Unveiling the battle plan on which to fight the general election, Gordon Brown pledged not raise income tax in the next parliament, but refused to rule out a rise in VAT.
The manifesto pointedly reinforces Labour goal to build a 21st Century transport infrastructure, underscoring commitments to Crossrail, a third Heathrow runway and the phased construction of a high speed rail line linking the south and north.
The sting in the tail for all utility firms is a promise of tenfold hikes in fines for utility work over-runs.
Labour also says it will take a decision early in the next parliament on proposals for a multi-billion pounds tidal energy scheme along the Severn River.
But Brown failed to quash fears that Labour will seek VAT rises in a fourth term
Labour says it will not to extend VAT to food, children's clothes, books, newspapers and public transport fares - although it does not commit not to raise VAT elsewhere.
Asked for a firmer commitment to rule out a rise in VAT, Mr Brown said: "We have not raised VAT since 1997, the only party that has raised VAT in the last 25 years is the Conservative Party."
Labour promised not to raise income tax in its 2005 manifesto, but went on to introduce a new 50p tax rate for incomes over £150,000.
The manifesto proposes new measures to tackle lasting effects of the banking crisis.

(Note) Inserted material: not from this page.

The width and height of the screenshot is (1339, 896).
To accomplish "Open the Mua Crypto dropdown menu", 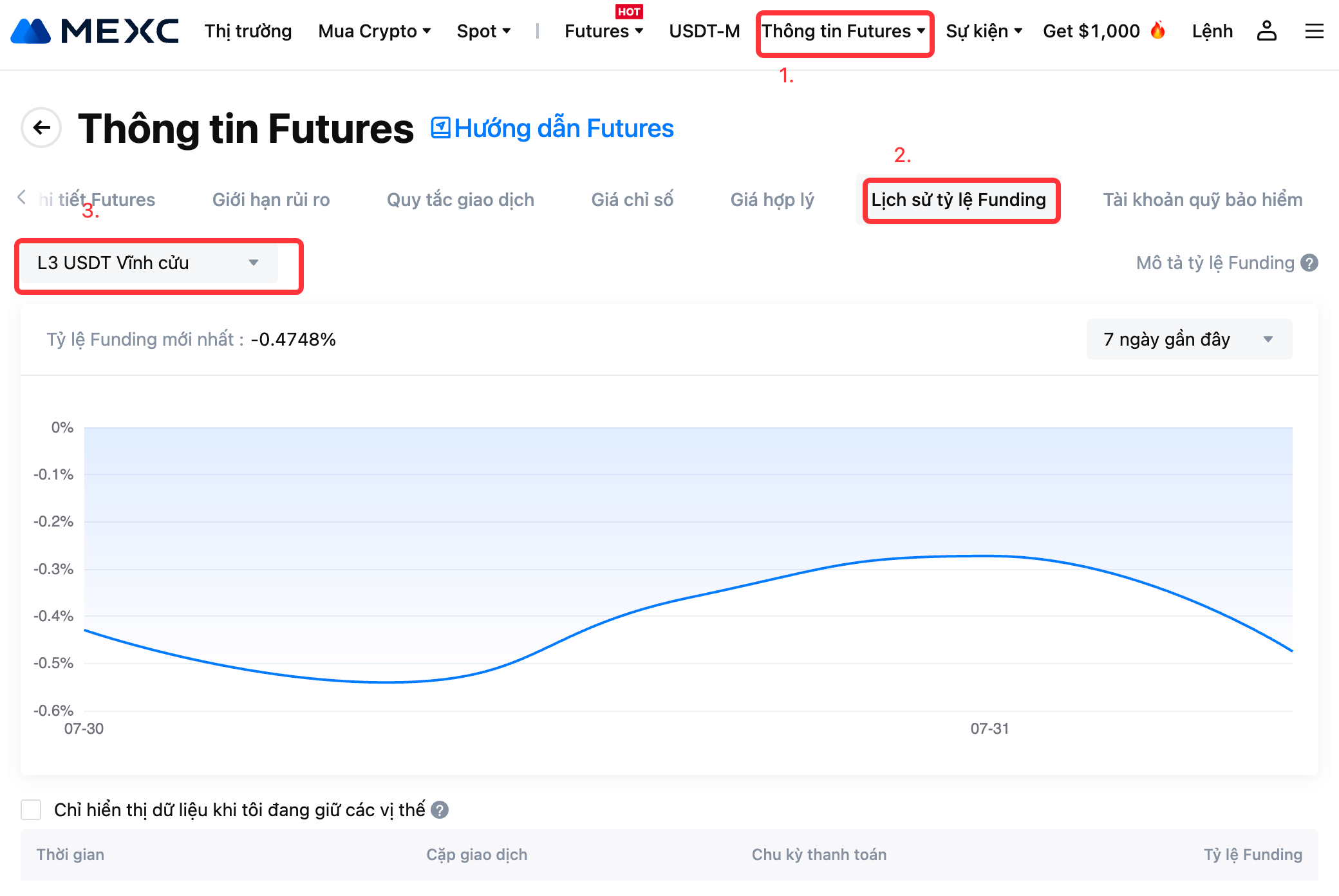I will 374,31.
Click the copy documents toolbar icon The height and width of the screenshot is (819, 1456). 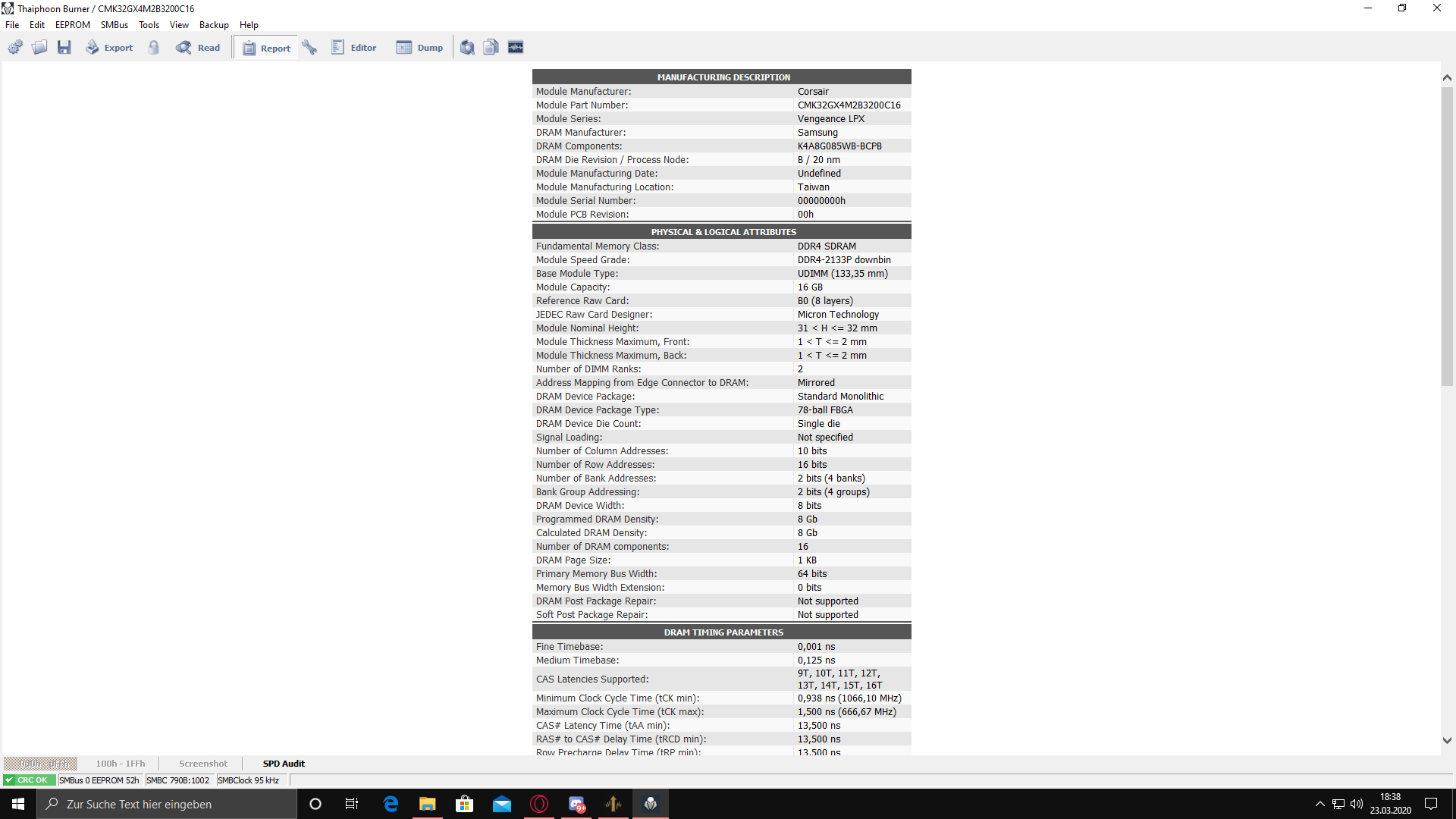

These include a pledge to establish an independent Business Credit Adjudicator, granted powers to ensure small and medium businesses are not turned down unfairly when applying for bank credit.
Brown's election campaign message: "plan for the future" underlined Labour's drive to introduce a Green investment bank to deliver low carbon technologies.
But he failed to meet the construction industry's call to cut carbon emissions from large-scale improvements to the existing housing stock.
"Our industrial strategy will ensure that the drive to green our economy will create jobs and businesses in Britain in the manufacture and installation of low-carbon and environmental technologies," states the election manifesto.
Among a raft of housing pledges there are plans to extend home ownership to people on lower incomes.
Labour says it will reform the council house financing system to enable local authorities to maintain properties at the Decent Home standard and to build up to 10,000 council houses a year by the end of the next Parliament.
It says that it will ‘make savings in regeneration funding and focus on tackling worklessness, transforming the prospects of those areas most disconnected from the wider economy'.
It says it will expand design standards that it introduced for schools to ensure high quality building design ‘to all new government-funded building programmes'.